Kutipan Teks:
########################################

Dapur
”Masterchefs” Politik
Alissa Wahid ; Aktivis dalam Bidang Sosial dan
Keagamaan
|
KOMPAS,
19 Agustus
2018
Acara masak-memasak
termasuk acara televisi yang saya suka tonton apabila ada waktu luang.
Walaupun tidak menjadi lebih pintar setelah menontonnya, saya menikmati
bagaimana masterchefs mengolah
bahan mentah menjadi sebentuk makanan siap santap. Dulu saya tidak tahu
bagaimana memasak lasagna atau sop konro, sekarang saya sedikitnya mengerti.
Bayangan dapur masterchefs seketika
muncul di kepala setelah menyaksikan drama-drama politik Indonesia hampir dua
minggu terakhir ini. Fakta-fakta yang dulu tidak bisa diketahui oleh
masyarakat umum dan hanya tersirkulasi sebagai gosip politik mendadak menjadi
informasi yang beredar luas dan tak dapat dikendalikan persebarannya. Hal-hal
yang dulu hanya samar-samar atau abu-abu sekarang makin terang benderang
terlihat oleh mata awam.
Mata awam masyarakat pun
membelalak menyaksikan sepak terjang politisi-politisi yang mempertontonkan
betapa karut-marut perebutan kekuasaan serta bagaimana sebuah keputusan
politik dibuat. Sebagian publik menonton penuh kemarahan, sebagian penuh
cibiran, dan sebagian penuh dengan rasa cemas akan masa depan. Sebagian
lainnya mencernanya sebagai keniscayaan, sebagaimana ujar Machiavelli: politics have no relation to morals,
politik tidak ada hubungannya dengan moral.
Sandera-menyandera
kepentingan, saling tikam dari belakang, transaksi politik tanpa janji pasti,
pengingkaran gentlemen’s
agreement, segalanya terjadi semacam plot sinetron di televisi.
Masyarakat pun menyaksikan dengan gamblang: jangankan bicara nasib rakyat,
atau ide-strategi program pembangunan, bayangan masa depan bangsa pun tak
diindahkan. Hanya satu saja yang diperebutkan oleh para politisi: tiket
menuju kue kekuasaan.
Tak sampai satu dasawarsa
lalu, realitas politisi dan realitas publik adalah dua sphere (ruang)
yang berbeda. Saat mereka sedang berada di balik layar, perkataan dan
perbuatan yang muncul dari para politisi sering sekali berbeda dengan yang
mereka tampilkan di panggung publik. Bagi para politisi, ini hal lumrah.

########################################

Data yang Diberikan:

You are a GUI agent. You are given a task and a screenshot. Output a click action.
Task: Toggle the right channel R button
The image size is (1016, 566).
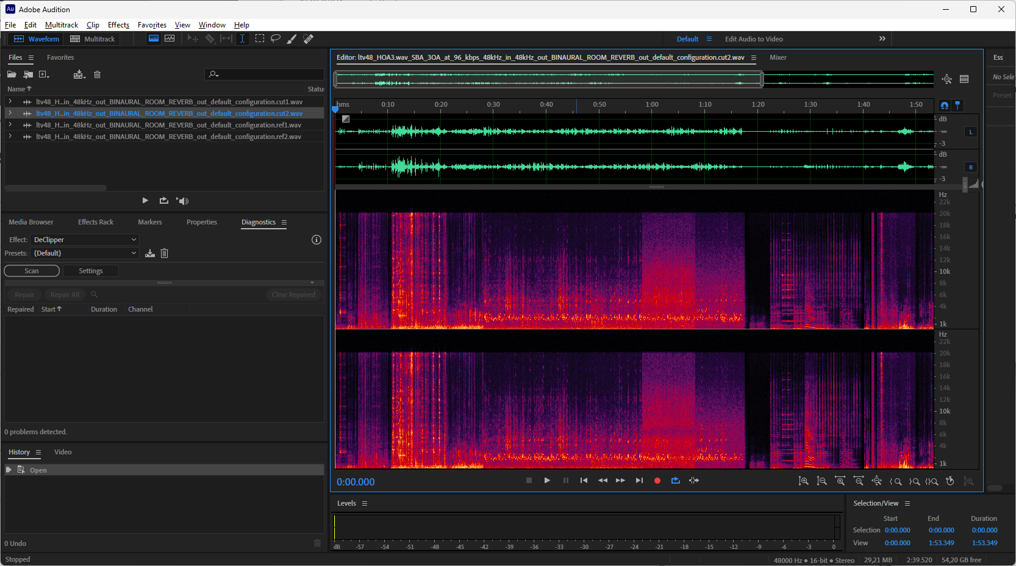pos(971,167)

########################################

Soal:
Ubah paragraf dalam tulisan di atas yang dimulai dengan "Mata awam masyarakat pun" menjadi daftar poin singkat. Pertahankan fakta utamanya.

Jawaban Tertulis:
- Masyarakat terbelalak melihat tingkah para politisi yang memperlihatkan kacaunya perebutan kekuasaan dan cara keputusan politik dibuat.
- Sebagian publik menonton dengan marah, sebagian mencibir, dan sebagian lagi cemas akan masa depan.
- Sebagian lainnya menganggapnya sebagai keniscayaan, sesuai ucapan Machiavelli bahwa politik tidak ada hubungannya dengan moral.